WWNO negotiated and executed a tower site lease with Lodestar (now Spectrasite) in February 1998, and began operating from the new tower in July 2001, following installation of a new transmitter and antenna system. After a few attempts to correct design flaws in the antenna system, we returned the antenna system to the manufacturer for redesign and replacement at no additional cost to us. This work was completed in early March 2004.
In 2002 and 2003, we replaced the production and broadcast consoles in the main production studio and the master control studio; we also rewired and refurnished both rooms.
Since August 2003, WWNO has broadcast a digital signal after installing a digital transmitter. Listeners will continue to hear our analog signal for years to come, but those who buy the digital receivers that are just hitting the consumer market will be able to hear our programming transmitted digitally.

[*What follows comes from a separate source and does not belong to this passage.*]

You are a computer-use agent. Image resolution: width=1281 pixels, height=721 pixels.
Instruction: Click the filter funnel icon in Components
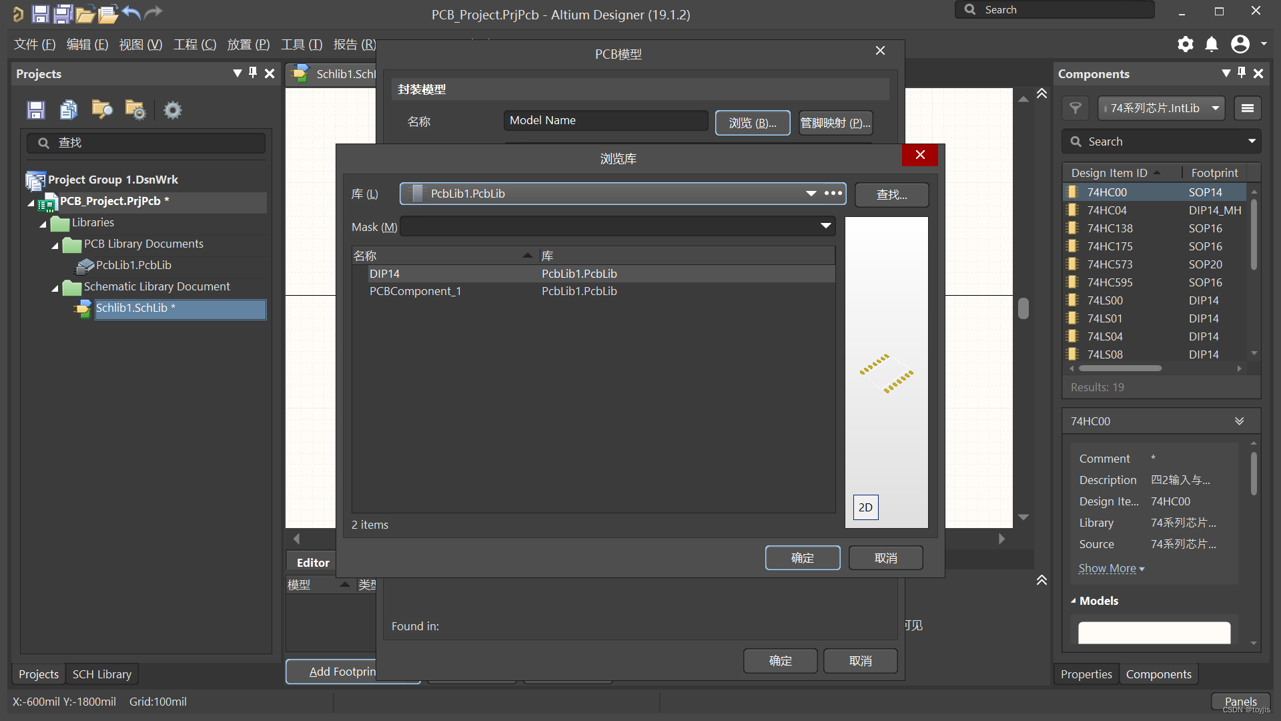(x=1076, y=108)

We are currently exploring the feasibility of upgrading and relocating the KTLN transmitter to increase its output and expand the coverage of its signal.
In February 2000, WWNO presented a concert by the Russian ensemble Trio Voronezh as a “thank-you” to our loyal listeners. In March 2001, WWNO presented a concert by Quartetto Gelato, the cost of which was met with funding from a State grant and ticket sales. WWNO plans to present two or three such concerts per year as a way to strengthen its identity and its relationship with its listeners, as well as offer a music experience that is somewhat different from those offered by other presenters.

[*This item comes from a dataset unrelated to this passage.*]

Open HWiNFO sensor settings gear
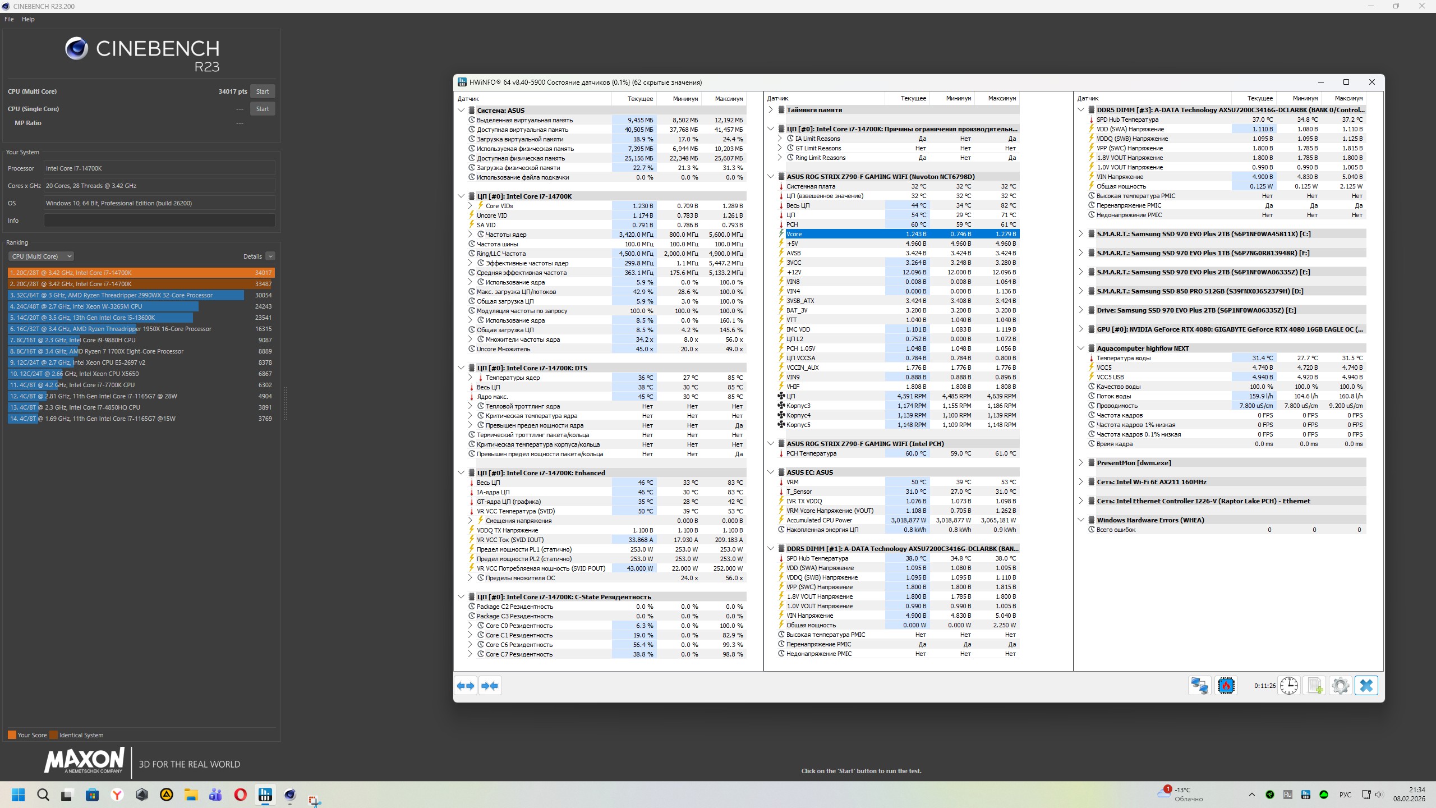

In the late 1990s, WWNO began making a number of public appearances at festivals, concerts, and other events. These include the Warehouse Arts District’s “White Linen Night” and “Art for Art’s Sake,” “WWNO Night at the [LPO, Friends of Music, Opera, etc.],” the Musical Arts Society of New Orleans’ International Piano Competition, the Crescent City Farmers Market, and Covington’s “Spring for Art Festival.” In June 2000, WWNO presented an “Evening with [NPR’s] Linda Wertheimer” at the Doubletree Hotel. In November 2002, WWNO presented an “Evening with [NPR’s] Bob Edwards” at the Ritz Carlton Hotel. In February 2003, WWNO presented a “Radio Expedition” special effects program featuring NPR’s Alex Chadwick at NOCCA. In the spring of 2003, WWNO signed on as a sponsor of City Park’s Thursday evening twilight concerts; we again sponsored these concerts in the spring of 2004. In May 2004, we hosted an event featuring columnist, author, and NPR/ABC commentator Cokie Roberts and her mother, former Congresswoman and Ambassador Lindy Boggs.
In February 2002, WWNO hosted a live Saturday broadcast and special Sunday presentation of Garrison Keillor’s “A Prairie Home Companion” at the Saenger Theatre with a patron party following the Saturday show at the Ritz-Carlton. WWNO netted almost $90,000 from these “PHC” events. In February 2004, WWNO hosted another live broadcast of “PHC” at the Saenger with a post-show reception at the Renaissance Pere Marquette Hotel. These “PHC” events netted almost $36,000.
WWNO established its current website, wwno.org, in October 2000 and began accepting online contributions the same month. In April 2001, WWNO began online “live streaming” of its full program schedule, and expects to offer selected “archived” audio content by July 2001.